* **READING PASSAGE**
If the 3D model has hole features defined you can still use the selection techniques mentioned in Part 1: Hole Selection Techniques above. Alternatively you can use the feature detection tools on the Features tab of the Machining Objects Browser to detect your hole features.
Note that your part must be a polysurface solid model to use the Features tab options. You can set Diameter Range Filters from here also. Once hole features are identified, you can also manually execute a hole operation from the feature definition. First you need to detect your features.
Here are the basic steps to detect features:
1. Open the 3D polysurface solid model that contains hole features.
2. Select the Features tab from the Machining Objects Browser. If you do not see the Features tab, make sure the Machining Objects Browser is displayed.  There is a toggle located to the left of the Program tab. Select it until the Machining Objects Browser displays.

3. To set the diameter filter range, pick the  Set Filters for Feature Detection icon to display the dialog.
4. From the Global Filters tab make sure the box for Holes is checked.

5. From the Hole Feature Detection Filters tab check the box to Use diameter filter and enter the minimum and maximum diameters to select. There is also a box to Include Partial Holes if needed. Now pick OK to close the dialog.

6. The first two icons on the Features tab will detect features. You must use one of these two icons. The first icon will perform  Automatic Feature Detection (AFD). If you select it, ALL features in all orthographic orientation (not just holes) will be detected and added to your Features tree. They are also identified on your part geometry.

7. The second icon performs  Interactive Feature Detection (IFD) and allows you to detect features only from a selected flat area. This would be similar to using the On Flat Areas selection technique mentioned in Part 1: Hole Selection Techniques except that ALL features detect on the flat area will be added to your Features tree, not just holes. The features are also identified on your part geometry.

Note: If you do not see your features highlighted on the part go to CAM Preferences, select Features and make sure the box Turn on preselection highlighting is checked.

Hole Feature Types

The types of holes that are supported by AFM are any hole which has a cross-section that is made purely of straight line segments. In addition to this there cannot be any concave sections in the cross-section. The supported hole types are shown below.

Note all of these holes have straight line cross-sections with no concavities. In addition to this, the segments that make up a hole’s cross-section can be classified as 3 distinct types.
1. Vertical
2. Horizontal
3. Angled
The Angled segment is a segment that makes an angle between 0 and 90 degrees to the vertical. That is 0 < angle < 90. The reason for these three distinctions is that each type of segment will be machined in a similar manner. Thus Vertical segments may be drilled, horizontal segments may be spot-faced and angled segments may be machined with a tool of a similar angle.

Hole Feature Cross-Section Rules

The following rules are applied when a detected hole feature’s cross-section varies from those found in the Default AFM Knowledge Base.
 Rules when similar Hole Features are detected

ALWAYS perform a Cut Material Simulation after Automatic Feature Machining (AFM) to verify that the resulting toolpaths are what you are expect and desire. This should ALWAYS BE DONE before posting your toolpath!

* **MATERIAL PROVIDED**
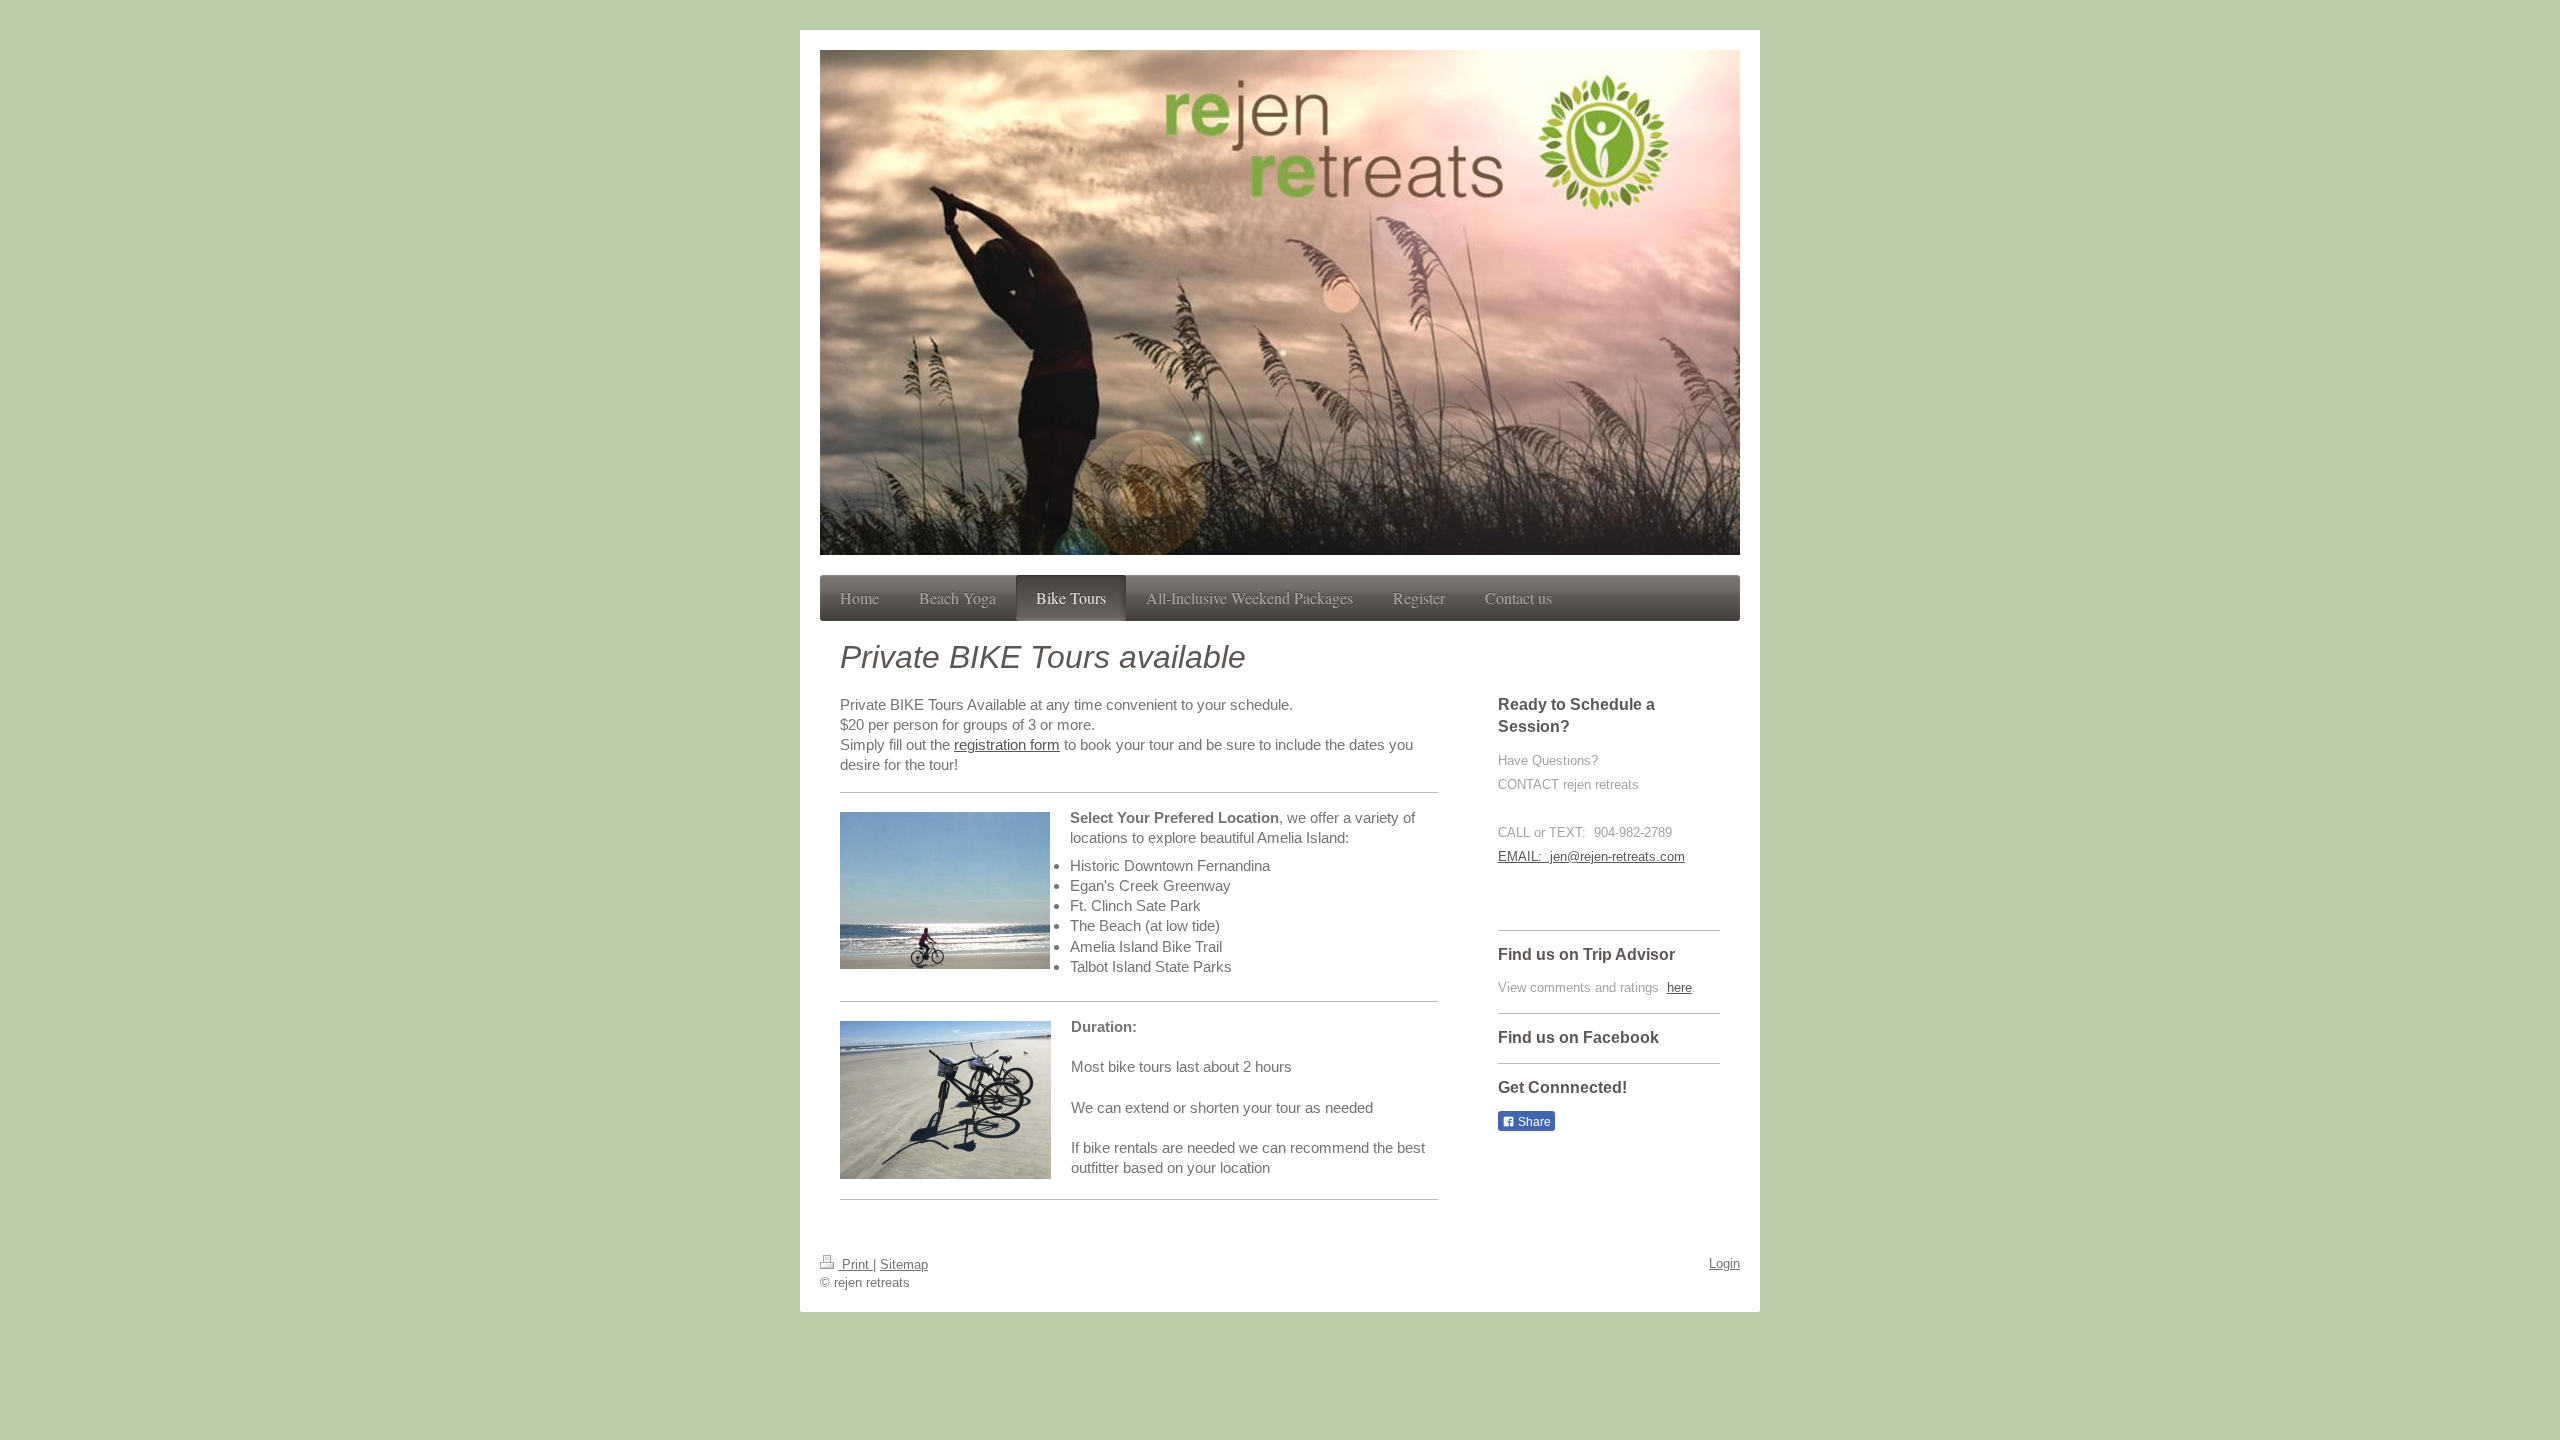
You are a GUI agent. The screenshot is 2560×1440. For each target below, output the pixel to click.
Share (1533, 1122)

* **WHAT IS NEEDED**
Answer these questions from the hole feature detection text.
1. What kind of model must the part be to use the Features tab options?
2. What does the second icon on the Features tab perform?
3. What angle to the vertical defines an Angled segment?

* **RESPONSE FOR THIS EXERCISE**
1. A polysurface solid model.
2. Interactive Feature Detection (IFD), which detects features only from a selected flat area.
3. An angle between 0 and 90 degrees (0 < angle < 90).